Work out how many lines in the entries below include the word "tweet". Give nothing but the number.

********************

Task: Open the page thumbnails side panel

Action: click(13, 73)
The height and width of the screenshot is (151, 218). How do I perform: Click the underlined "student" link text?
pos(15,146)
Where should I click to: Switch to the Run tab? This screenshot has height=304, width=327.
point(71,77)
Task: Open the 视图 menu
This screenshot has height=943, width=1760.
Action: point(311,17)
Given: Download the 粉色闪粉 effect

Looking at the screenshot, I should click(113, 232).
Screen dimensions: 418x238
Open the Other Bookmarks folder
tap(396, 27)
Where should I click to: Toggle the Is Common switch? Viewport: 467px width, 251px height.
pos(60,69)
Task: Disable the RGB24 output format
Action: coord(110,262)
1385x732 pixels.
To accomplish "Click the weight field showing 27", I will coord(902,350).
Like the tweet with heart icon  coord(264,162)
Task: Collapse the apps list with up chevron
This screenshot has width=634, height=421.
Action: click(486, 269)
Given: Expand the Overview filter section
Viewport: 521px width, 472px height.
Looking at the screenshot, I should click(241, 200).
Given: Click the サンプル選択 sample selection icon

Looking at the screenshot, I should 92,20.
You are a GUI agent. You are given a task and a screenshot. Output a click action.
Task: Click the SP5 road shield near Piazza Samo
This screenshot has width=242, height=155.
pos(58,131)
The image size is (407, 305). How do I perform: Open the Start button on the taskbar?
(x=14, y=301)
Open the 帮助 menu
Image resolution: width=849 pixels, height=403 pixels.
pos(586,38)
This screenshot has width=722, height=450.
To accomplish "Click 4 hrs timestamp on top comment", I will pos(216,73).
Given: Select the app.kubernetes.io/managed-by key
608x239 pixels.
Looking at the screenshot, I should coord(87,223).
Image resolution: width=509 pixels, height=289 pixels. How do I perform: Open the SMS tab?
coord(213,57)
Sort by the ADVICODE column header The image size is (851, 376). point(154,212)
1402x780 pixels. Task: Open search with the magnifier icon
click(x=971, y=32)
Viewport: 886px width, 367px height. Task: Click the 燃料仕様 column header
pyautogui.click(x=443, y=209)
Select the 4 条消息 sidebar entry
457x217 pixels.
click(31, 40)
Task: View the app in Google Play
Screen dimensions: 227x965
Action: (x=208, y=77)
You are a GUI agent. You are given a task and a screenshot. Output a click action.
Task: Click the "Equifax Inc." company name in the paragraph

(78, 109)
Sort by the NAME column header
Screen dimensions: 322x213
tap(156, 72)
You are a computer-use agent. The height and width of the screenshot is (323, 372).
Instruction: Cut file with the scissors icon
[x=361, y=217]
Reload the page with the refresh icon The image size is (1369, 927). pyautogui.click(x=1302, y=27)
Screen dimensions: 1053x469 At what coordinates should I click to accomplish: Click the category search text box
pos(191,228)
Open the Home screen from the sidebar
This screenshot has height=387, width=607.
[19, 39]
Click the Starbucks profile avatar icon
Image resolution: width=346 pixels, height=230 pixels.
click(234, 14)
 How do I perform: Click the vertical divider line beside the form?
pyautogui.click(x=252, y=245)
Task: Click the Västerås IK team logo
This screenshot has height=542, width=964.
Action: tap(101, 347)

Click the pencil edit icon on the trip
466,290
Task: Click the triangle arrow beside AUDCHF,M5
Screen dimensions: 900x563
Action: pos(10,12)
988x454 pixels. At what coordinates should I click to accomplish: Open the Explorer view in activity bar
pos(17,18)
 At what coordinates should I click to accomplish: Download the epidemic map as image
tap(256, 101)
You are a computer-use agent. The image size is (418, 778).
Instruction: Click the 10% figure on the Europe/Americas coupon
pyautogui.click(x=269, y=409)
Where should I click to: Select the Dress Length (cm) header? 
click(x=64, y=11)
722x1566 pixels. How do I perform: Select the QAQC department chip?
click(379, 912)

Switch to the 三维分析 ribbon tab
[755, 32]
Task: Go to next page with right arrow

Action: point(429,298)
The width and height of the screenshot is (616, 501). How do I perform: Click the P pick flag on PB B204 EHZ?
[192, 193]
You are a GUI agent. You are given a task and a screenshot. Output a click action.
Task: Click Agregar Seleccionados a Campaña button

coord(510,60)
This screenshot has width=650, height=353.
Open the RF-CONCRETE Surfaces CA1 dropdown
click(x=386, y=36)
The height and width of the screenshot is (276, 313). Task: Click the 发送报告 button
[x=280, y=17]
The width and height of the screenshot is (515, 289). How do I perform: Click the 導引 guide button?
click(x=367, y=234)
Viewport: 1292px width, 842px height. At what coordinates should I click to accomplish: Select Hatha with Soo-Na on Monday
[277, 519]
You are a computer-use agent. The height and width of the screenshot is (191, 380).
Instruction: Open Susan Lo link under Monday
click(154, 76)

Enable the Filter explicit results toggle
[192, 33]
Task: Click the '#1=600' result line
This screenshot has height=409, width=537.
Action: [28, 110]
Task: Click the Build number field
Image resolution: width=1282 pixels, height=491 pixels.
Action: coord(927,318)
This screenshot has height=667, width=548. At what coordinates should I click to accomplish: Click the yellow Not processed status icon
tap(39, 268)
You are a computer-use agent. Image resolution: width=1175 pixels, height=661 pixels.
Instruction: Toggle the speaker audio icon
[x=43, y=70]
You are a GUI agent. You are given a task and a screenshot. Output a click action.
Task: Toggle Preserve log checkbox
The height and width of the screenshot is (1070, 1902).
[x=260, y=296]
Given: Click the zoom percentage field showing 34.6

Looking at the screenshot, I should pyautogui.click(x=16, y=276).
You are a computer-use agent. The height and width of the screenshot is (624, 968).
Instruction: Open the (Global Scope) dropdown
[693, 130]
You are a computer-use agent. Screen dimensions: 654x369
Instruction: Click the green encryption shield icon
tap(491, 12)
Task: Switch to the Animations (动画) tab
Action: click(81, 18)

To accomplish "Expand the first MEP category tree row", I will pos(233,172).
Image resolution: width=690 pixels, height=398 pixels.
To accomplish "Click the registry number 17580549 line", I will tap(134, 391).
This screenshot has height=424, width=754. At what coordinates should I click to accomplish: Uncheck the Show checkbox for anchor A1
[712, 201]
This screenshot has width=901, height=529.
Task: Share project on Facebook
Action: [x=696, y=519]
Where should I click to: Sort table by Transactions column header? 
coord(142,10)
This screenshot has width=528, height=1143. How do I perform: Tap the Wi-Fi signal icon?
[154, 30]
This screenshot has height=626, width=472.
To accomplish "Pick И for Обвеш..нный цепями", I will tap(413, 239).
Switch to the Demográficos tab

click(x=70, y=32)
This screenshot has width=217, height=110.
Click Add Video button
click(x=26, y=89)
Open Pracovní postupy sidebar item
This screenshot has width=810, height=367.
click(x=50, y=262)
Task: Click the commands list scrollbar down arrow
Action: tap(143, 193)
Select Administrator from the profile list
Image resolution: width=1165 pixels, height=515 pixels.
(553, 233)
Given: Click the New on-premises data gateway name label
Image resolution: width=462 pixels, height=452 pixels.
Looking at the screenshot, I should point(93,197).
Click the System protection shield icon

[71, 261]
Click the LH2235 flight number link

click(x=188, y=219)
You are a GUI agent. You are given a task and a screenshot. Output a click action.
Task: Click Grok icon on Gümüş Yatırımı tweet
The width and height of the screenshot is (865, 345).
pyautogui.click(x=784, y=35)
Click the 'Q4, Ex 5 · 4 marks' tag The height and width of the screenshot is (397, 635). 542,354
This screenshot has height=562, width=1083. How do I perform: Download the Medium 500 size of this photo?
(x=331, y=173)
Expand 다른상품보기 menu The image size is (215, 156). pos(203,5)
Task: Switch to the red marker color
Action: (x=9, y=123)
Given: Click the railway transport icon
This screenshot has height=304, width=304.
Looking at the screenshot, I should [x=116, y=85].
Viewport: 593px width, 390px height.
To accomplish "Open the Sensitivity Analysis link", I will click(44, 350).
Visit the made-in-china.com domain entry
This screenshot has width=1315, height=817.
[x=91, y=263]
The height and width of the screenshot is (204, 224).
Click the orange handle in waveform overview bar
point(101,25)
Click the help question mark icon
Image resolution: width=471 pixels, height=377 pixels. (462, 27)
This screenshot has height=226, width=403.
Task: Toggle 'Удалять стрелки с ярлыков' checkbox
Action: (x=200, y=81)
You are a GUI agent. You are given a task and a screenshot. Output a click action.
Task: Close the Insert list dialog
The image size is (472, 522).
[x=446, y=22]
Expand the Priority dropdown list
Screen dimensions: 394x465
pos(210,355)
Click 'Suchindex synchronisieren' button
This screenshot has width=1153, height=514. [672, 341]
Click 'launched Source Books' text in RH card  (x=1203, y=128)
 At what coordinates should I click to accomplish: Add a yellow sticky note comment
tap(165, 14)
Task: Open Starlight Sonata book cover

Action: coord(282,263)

********************

> _Exercise solution_:
2